-- PROBLEM STATEMENT --
Leave out every picture, and output exactly the lines from the line containing "The width and" through the last line of the data.

____ DATASET RECORDS

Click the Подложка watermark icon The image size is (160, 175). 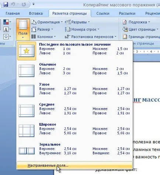tap(125, 22)
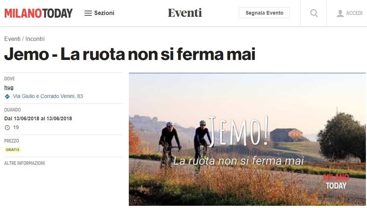367x208 pixels.
Task: Open the Sezioni hamburger menu icon
Action: (88, 13)
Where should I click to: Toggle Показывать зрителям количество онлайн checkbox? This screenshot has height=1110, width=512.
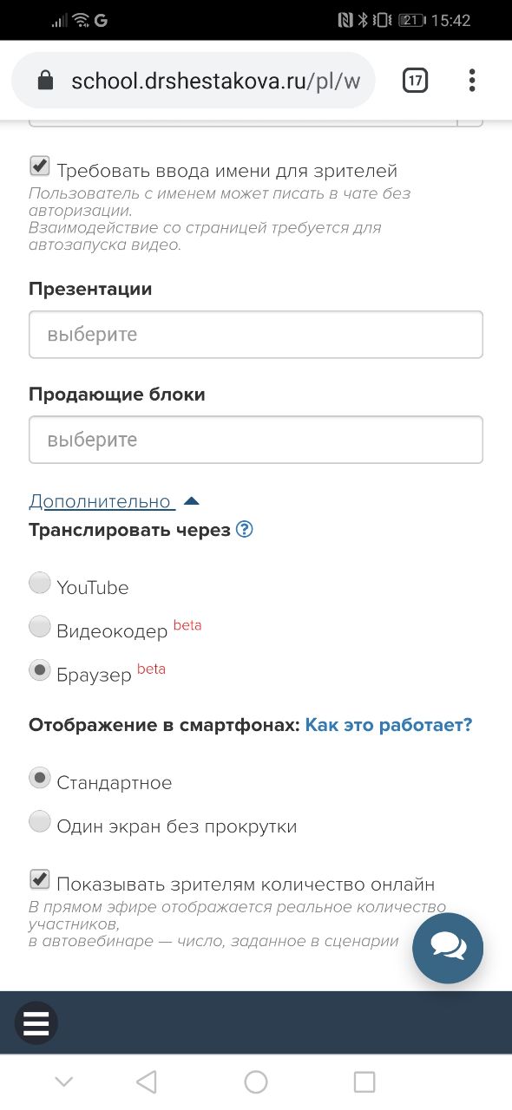(x=39, y=879)
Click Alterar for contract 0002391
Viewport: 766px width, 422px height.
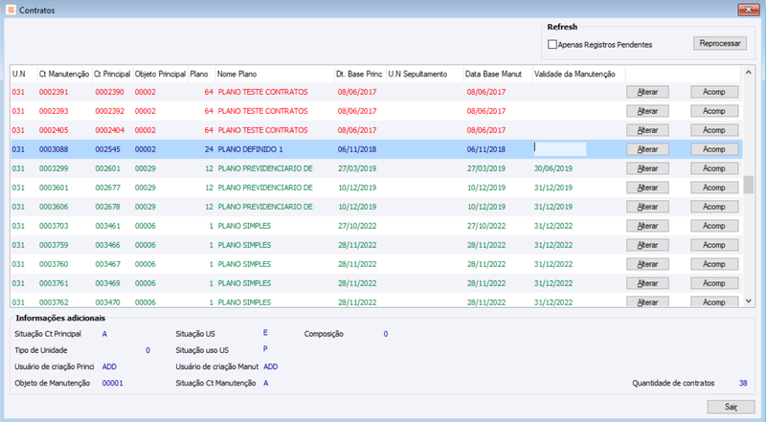click(x=647, y=92)
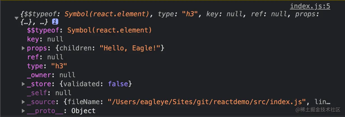Click the "Hello, Eagle!" children value

[x=130, y=48]

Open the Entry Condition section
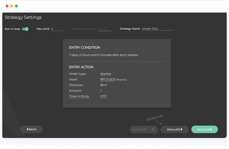coord(85,47)
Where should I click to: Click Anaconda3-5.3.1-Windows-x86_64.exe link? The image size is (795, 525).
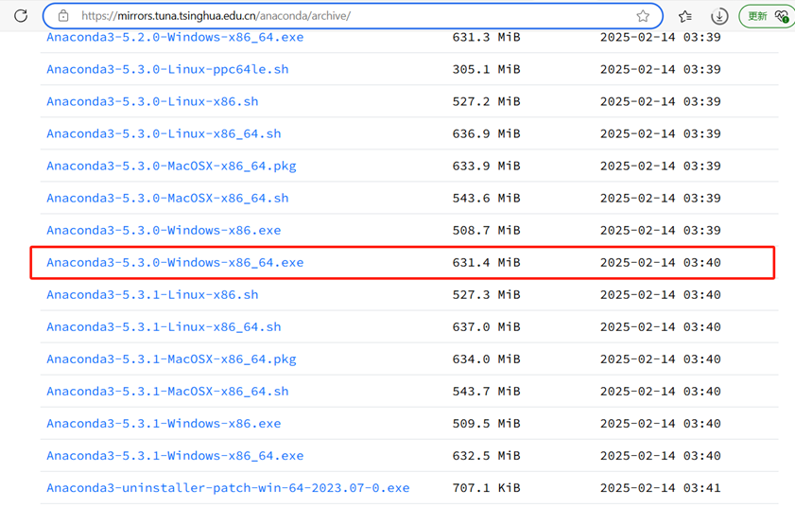pyautogui.click(x=175, y=455)
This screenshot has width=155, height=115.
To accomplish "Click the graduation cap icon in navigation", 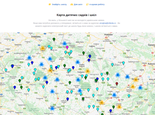I will pos(50,4).
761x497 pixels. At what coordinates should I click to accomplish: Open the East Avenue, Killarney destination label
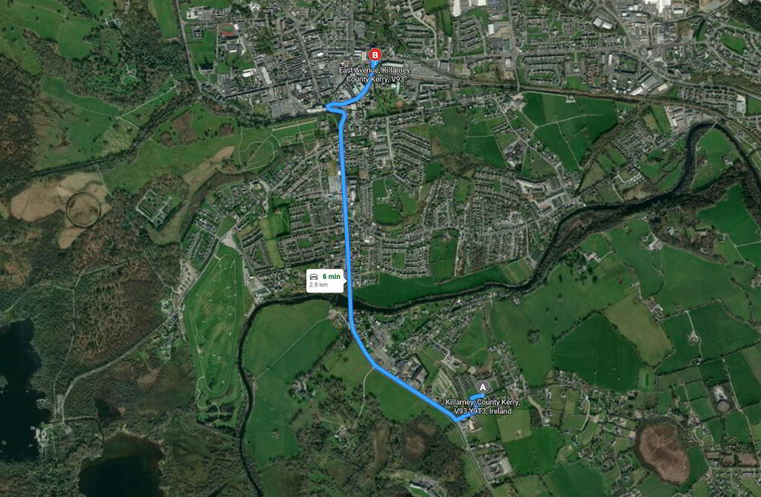click(375, 74)
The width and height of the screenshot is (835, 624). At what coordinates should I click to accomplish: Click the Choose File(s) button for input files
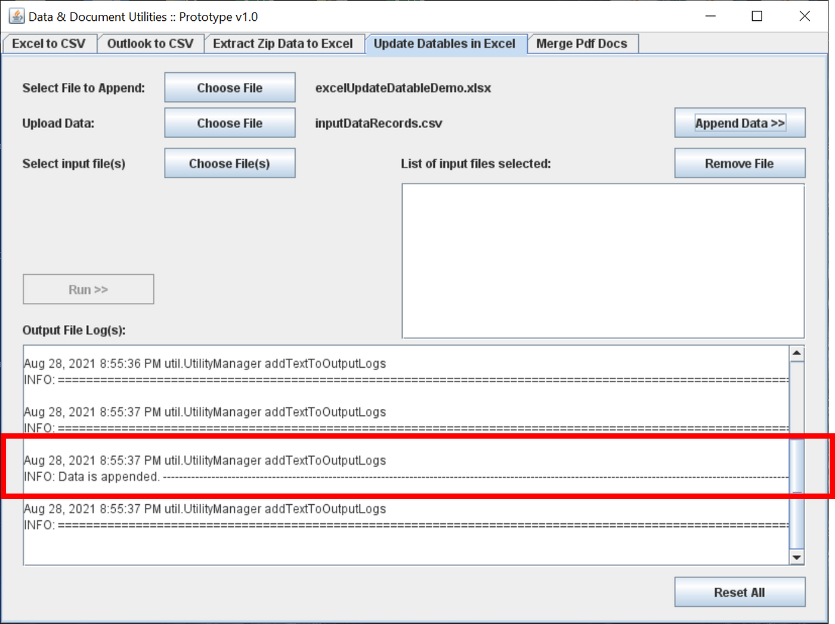[230, 163]
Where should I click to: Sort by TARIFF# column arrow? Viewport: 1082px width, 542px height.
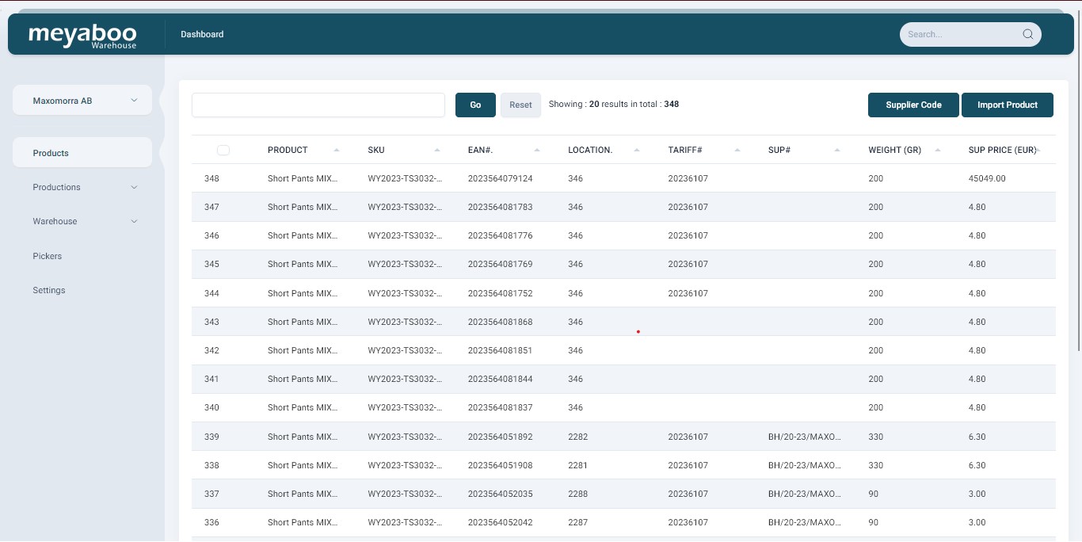[x=737, y=150]
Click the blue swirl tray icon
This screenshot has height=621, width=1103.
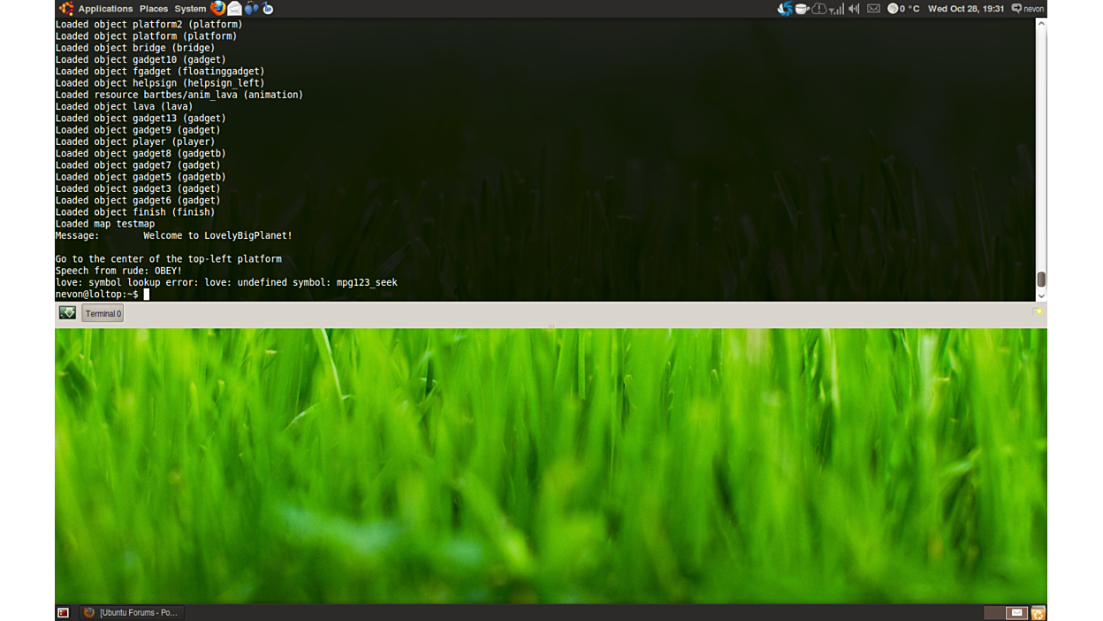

________

-- RESULT --
The width and height of the screenshot is (835, 624). At what coordinates should I click to accomplish: Click the Choose File(s) button for input files
[230, 163]
Where should I click to: Sort by TARIFF# column arrow? Viewport: 1082px width, 542px height.
[x=737, y=150]
Click the blue swirl tray icon
This screenshot has height=621, width=1103.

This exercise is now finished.